6. Polaris Methodology
Marcel from Meta-Api told me this one. They have 6 weeks sprint (Q&A included) + 2 weeks of rest. The rest is a time for them to go back to what hasn't been finished 'smelling code' he calls it. Those two weeks are an opportunity for them to refactor and rethink their architecture.
I think this makes a lot of sense, sometimes you need to make something work fast to test some hypothesis, and while you do that you need to make some functions that are not completely right and you leave yourself a comment // TODO CHANGE THIS LATER. But you never have time to come back to that comment until something breaks or until you need to change that function. Polaris methods are a great way to overcome that.
7. Naming conventions
Many people I talked to mention naming conventions. One of them is the Open API naming convention. Being consistent, logical, and predictable in the way you name your variables, functions, and routes will enable anyone to read, understand and use the code effectively and efficiently.

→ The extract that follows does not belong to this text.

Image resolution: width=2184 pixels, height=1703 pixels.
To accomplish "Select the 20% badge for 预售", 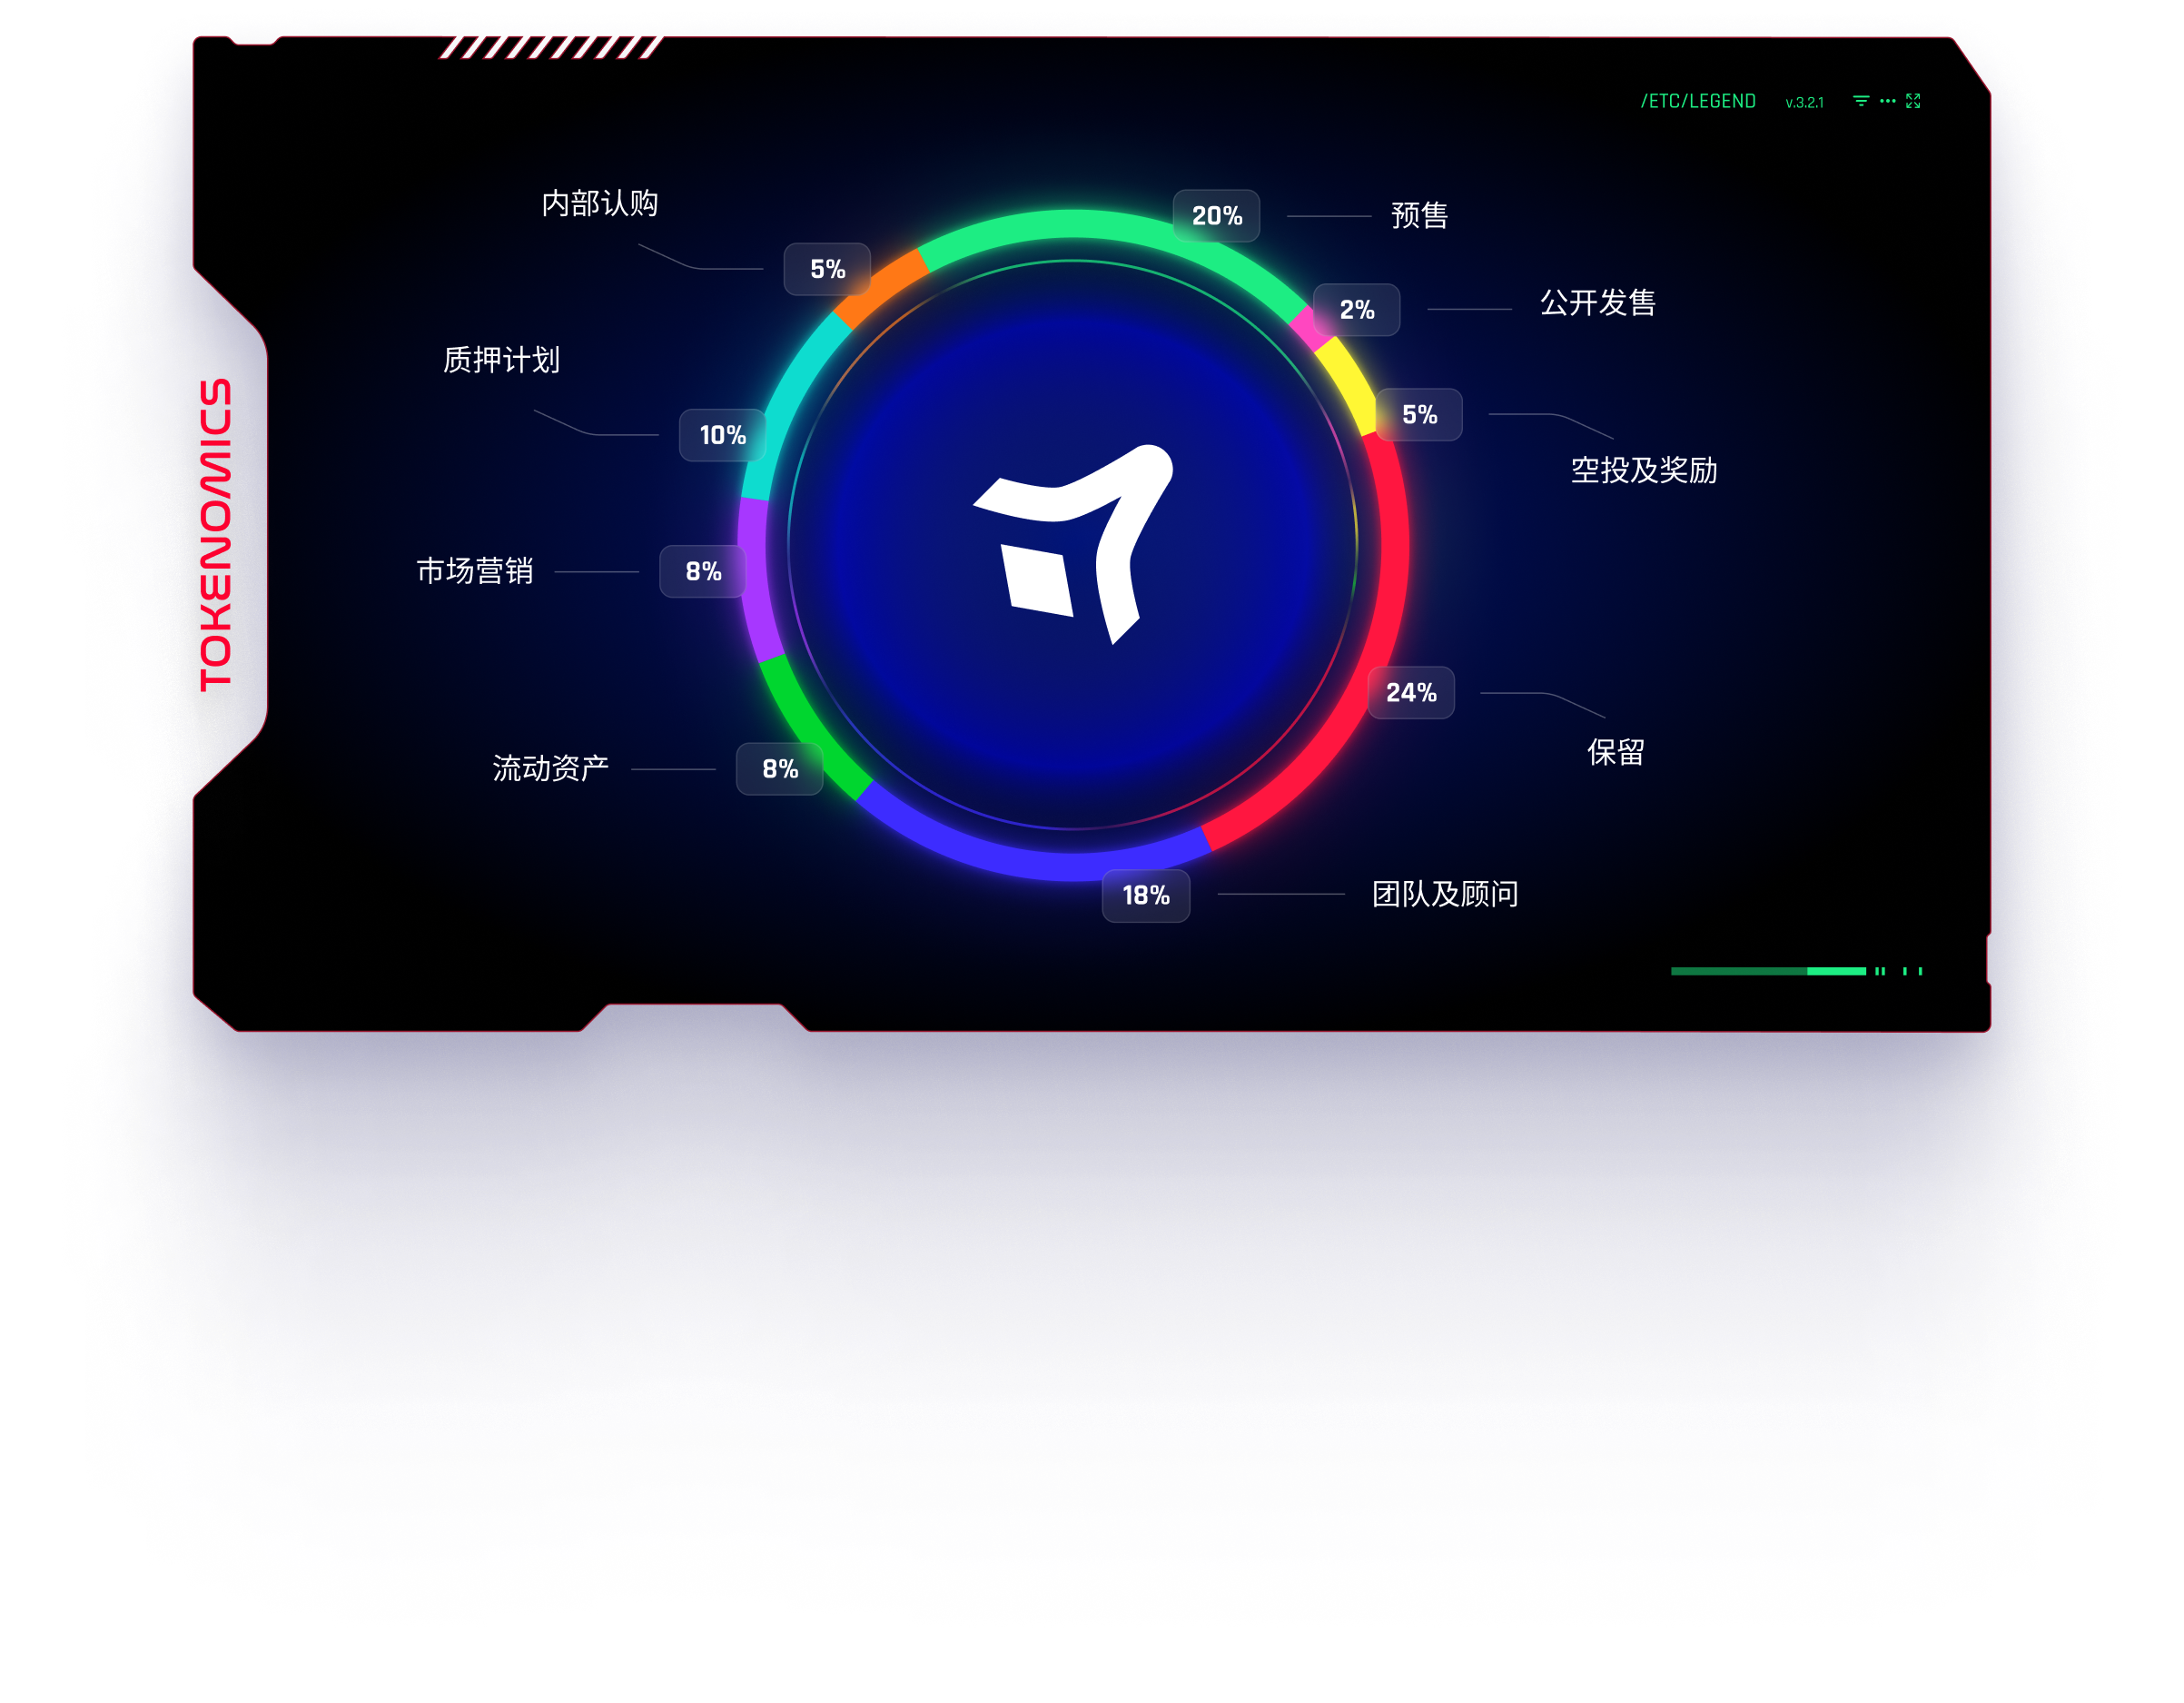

8. Continuous Integration & Continuous development
Constantly shipping code has many benefits: a smaller development process means it's easier to detect faulty code and is easier to test features that are being shipped. It also has a faster MTTR (Mean time to Resolution), because you are used to continuously ship code, if an error appears you will resolve that error faster.
A few CTO's shared with me their recent transitions to a mono repo (backend + front end in the same repository) rather than multiple ones. They saw a massive improvement in clarity and shared with me that it makes it easier to try out new pull requests.
10. Feature Switch
More established companies usually have that. A feature switch that allows you to push a feature on production and enabling it for some of your users before releasing it out there in the wild. This allows you to test to a specific audience and making sure everything works as intended. As a user, you can sometimes ask to be in these audiences. I've for example asked LinkedIn to be a beta user for their new features.
11. Launching test on each commit
One of the companies I talked to was launching their complete CI (21000 tests) for every single commit for every single developer. The cost was about 1/2€ per commit. The idea behind this is to improve the developer experience and to make sure that there are no side effects for every single commit launched.
12. Clear specifications - involving everyone in the creation of specs
Having clear specifications, spending extra time on that, and getting the developers involved early in the definition of them is something that is helping many companies. If what you need to do is clear then it's 10x easier to make it. I think that involving developers in the definitions of specs makes it more efficient because the developer will be able to say what feature takes more time than another one and explain why.
13. MoSCow Methodology
I've heard this framework from a French team, the Moscow framework is here to help lead developers and CTO's prioritize the work to be done. M: Must have, S: Should Have, C: Could Have, Won't have. You need to be careful not to put everything as a must otherwise this methodology doesn't help.
14. CREG: Code Review Emoji Guide
The code review emoji guide is a set of guidelines for making comments in Pull Requests. It's an opportunity for the reviewer to convey the intention of his comments. Examples: 🔧 Means I think this needs to be changed. 🌱 Means planting a seed for the future, etc. See the full list on GitHub: https://github.com/ItisChaos/code-review-emoji-guide/blob/master/README.md
There are many good practices out there and I've probably missed a whole lot, is there any good practice that isn't listed here you are doing in your company? Did you discover any through this post?